> _Task details_
Filter these entries, keeping only lines that hold the word "field".

*** Opening of Input for this task ***

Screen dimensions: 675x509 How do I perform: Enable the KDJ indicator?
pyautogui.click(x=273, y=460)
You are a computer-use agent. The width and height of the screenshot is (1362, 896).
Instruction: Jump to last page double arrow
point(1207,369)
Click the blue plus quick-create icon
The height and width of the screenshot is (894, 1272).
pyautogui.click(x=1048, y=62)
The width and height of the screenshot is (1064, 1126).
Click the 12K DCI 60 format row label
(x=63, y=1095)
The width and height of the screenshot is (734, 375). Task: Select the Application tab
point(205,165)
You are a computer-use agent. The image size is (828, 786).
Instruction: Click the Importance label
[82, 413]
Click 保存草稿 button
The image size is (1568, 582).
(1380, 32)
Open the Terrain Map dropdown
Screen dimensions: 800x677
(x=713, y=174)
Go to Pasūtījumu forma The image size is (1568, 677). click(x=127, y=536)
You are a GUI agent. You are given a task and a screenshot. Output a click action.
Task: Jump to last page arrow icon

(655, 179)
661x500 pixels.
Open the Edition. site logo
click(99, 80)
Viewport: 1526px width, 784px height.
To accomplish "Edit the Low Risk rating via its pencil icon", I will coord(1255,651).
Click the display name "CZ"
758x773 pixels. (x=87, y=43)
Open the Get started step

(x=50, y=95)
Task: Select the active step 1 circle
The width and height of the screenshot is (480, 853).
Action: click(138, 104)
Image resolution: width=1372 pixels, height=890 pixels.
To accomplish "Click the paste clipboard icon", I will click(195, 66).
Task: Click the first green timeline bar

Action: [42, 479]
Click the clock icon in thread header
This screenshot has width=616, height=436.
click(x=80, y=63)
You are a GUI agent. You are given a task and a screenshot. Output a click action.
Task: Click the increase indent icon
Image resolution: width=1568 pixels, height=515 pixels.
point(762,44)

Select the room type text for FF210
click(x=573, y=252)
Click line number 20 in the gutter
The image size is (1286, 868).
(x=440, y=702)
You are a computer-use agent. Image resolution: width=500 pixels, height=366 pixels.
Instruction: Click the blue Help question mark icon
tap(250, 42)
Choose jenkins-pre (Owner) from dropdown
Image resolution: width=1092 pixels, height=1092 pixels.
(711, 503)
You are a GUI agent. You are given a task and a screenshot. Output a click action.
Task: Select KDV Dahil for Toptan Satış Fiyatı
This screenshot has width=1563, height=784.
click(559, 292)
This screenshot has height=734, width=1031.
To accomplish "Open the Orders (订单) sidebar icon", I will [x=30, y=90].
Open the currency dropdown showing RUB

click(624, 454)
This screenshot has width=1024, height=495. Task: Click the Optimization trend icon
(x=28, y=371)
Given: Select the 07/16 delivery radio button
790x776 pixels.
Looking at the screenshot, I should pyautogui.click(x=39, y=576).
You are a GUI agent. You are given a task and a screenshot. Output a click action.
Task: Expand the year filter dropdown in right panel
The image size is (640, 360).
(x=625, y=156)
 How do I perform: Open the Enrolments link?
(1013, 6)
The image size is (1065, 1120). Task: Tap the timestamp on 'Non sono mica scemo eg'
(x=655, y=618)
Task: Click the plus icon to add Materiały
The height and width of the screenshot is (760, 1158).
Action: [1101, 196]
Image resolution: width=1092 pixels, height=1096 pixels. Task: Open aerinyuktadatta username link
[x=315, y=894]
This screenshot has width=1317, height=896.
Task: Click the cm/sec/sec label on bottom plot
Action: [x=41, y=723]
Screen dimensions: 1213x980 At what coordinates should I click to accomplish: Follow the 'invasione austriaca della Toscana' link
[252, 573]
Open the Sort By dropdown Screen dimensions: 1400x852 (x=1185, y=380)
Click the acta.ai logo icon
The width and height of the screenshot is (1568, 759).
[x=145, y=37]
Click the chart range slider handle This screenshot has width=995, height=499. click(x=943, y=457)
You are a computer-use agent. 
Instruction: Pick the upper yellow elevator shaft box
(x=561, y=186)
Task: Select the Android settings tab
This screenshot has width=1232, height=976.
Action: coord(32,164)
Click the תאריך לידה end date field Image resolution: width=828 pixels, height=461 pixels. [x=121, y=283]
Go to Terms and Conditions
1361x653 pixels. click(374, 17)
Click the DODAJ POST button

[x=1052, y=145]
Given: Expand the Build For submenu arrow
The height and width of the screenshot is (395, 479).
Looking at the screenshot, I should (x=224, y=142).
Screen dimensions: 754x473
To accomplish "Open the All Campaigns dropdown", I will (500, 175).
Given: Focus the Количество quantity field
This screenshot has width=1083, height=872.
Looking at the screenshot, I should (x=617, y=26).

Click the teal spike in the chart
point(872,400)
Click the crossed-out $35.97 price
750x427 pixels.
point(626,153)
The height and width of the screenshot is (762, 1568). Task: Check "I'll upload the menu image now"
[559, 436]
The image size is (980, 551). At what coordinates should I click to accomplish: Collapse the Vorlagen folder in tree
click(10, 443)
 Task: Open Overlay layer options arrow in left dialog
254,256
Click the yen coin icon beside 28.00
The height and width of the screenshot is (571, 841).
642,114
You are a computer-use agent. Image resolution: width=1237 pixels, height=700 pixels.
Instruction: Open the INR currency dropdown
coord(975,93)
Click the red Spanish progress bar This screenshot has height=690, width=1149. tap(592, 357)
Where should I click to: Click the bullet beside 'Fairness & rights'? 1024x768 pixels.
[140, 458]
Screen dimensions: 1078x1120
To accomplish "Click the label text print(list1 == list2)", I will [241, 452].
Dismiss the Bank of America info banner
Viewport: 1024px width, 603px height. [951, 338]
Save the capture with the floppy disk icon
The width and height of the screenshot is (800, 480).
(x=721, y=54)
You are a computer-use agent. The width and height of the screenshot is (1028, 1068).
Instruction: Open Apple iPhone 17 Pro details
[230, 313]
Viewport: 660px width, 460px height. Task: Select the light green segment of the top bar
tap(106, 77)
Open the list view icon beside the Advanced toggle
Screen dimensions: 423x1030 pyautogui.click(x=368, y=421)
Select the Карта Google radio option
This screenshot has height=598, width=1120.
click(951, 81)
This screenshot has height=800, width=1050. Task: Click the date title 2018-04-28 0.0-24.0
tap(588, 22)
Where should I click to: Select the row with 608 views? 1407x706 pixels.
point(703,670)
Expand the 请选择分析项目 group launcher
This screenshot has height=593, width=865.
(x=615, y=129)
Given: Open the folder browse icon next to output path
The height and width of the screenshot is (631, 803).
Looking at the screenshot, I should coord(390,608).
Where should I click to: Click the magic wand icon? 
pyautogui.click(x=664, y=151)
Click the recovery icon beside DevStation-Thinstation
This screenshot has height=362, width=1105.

*** Close of Input for this task ***

> _Exercise output_
Click the תאריך לידה end date field Image resolution: width=828 pixels, height=461 pixels. [x=121, y=283]
Given: Focus the Количество quantity field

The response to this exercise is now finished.